In my own experience as an employee and executive as well as consultant, the best performance has come from causes that involved saving the firm, extending the firm into new arenas, neutralizing a competitor that was eating our lunch and most importantly, serving someone with something that would make their life better, safer, more productive and more rewarding. Along the way, the opportunities for personal growth and change served as rocket fuel in pursuit of the cause.
6 Ideas to Ignite the Cause in Your Organization:
1. Get beyond the numbers. Connect your cause to the people you serve and the problems you are helping them solve. Even the most seemingly mundane of products or services enable customers to do something, solve something or improve something. Find the passion in those you are serving.
2. Spread the word internally. Too many in organizations labor somewhere in the background only loosely aware of how their work and your firm’s offerings are helping others. Take the time to educate the groups and people laboring way behind the front lines on what your firm is really doing to help.
3. Put a face to the cause. It’s fun to hear about how you are impacting customers, it’s priceless and inspirational to engage with and hear directly from a customer on how you are helping them solve issues in their own world.
4. Leverage the need to change as a cause, but do so carefully. Change is a cause when people internalize that it means survival or it means extending past successes into new and exciting frontiers. However, beware of misusing or over-using the “change” issue as cause. People have good B.S. detectors and change for the sake of change or politically motivated calls to change are quickly sniffed out and either resented or ignored.

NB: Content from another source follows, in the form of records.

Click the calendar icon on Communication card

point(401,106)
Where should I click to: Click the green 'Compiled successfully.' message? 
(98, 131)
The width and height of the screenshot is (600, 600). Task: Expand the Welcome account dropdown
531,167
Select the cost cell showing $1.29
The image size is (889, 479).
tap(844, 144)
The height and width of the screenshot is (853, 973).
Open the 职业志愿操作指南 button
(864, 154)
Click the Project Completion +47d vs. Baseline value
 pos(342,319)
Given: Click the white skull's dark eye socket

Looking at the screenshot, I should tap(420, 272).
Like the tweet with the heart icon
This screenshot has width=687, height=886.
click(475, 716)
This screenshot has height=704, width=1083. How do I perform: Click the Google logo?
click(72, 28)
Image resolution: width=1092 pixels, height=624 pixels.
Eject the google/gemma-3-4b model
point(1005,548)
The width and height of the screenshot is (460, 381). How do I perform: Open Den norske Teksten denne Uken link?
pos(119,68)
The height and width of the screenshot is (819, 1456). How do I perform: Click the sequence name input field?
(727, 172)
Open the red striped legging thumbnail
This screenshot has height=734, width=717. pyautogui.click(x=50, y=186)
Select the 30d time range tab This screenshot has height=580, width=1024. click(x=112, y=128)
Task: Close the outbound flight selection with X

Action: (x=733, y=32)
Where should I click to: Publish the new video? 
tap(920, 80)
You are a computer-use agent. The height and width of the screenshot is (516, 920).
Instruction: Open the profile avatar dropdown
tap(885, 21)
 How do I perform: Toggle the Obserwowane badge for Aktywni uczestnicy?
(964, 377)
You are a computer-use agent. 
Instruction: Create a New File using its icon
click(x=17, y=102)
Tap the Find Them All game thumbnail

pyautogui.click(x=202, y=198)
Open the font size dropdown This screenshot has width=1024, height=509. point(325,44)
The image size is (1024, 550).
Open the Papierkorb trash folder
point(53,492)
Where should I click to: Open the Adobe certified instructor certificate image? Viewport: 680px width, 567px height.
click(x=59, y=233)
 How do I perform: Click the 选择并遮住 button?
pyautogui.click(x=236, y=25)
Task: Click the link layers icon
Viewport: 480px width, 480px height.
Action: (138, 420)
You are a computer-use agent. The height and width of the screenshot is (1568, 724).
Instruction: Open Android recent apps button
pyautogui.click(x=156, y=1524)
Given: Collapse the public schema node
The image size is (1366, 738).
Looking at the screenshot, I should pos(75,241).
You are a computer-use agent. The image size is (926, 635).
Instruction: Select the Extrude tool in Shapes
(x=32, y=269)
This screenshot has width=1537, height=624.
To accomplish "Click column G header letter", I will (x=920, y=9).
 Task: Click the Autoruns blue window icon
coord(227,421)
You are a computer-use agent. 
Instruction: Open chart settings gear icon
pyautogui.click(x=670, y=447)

5. Match the cause with actions. Words are cheap. Back your words of change or pursuit with the right actions in terms of investment, structure and process, and people become believers.
6. Think in terms of “Change the World.” A great example, Lyle Small, CEO of Chromatic Technologies Inc. and inventor and patent-holder on a variety of photo and thermo-chromatic inks (think the Coors Light beer cans where the mountains turn blue when the beer is cold), looks at his technologies and early successes as stepping stones to truly change the world for the better. While creative packaging approaches might not sound like change the world tools, these same inks can extend into areas of food safety, security and other applications that go far beyond cold beer. His team feels that way and I have every expectation we’ll see many more great things from this group.
The Bottom-Line for Now:
All of the advice in all of the pages ever written on leadership and leading pale in comparison to the power that can be harnessed from getting people aligned behind a meaningful cause. Get beyond the numbers to something meaningful to your constituents, team members and stakeholders, and you’ll tap into a renewable energy source to transform people’s lives and careers. And yes, the numbers will flow.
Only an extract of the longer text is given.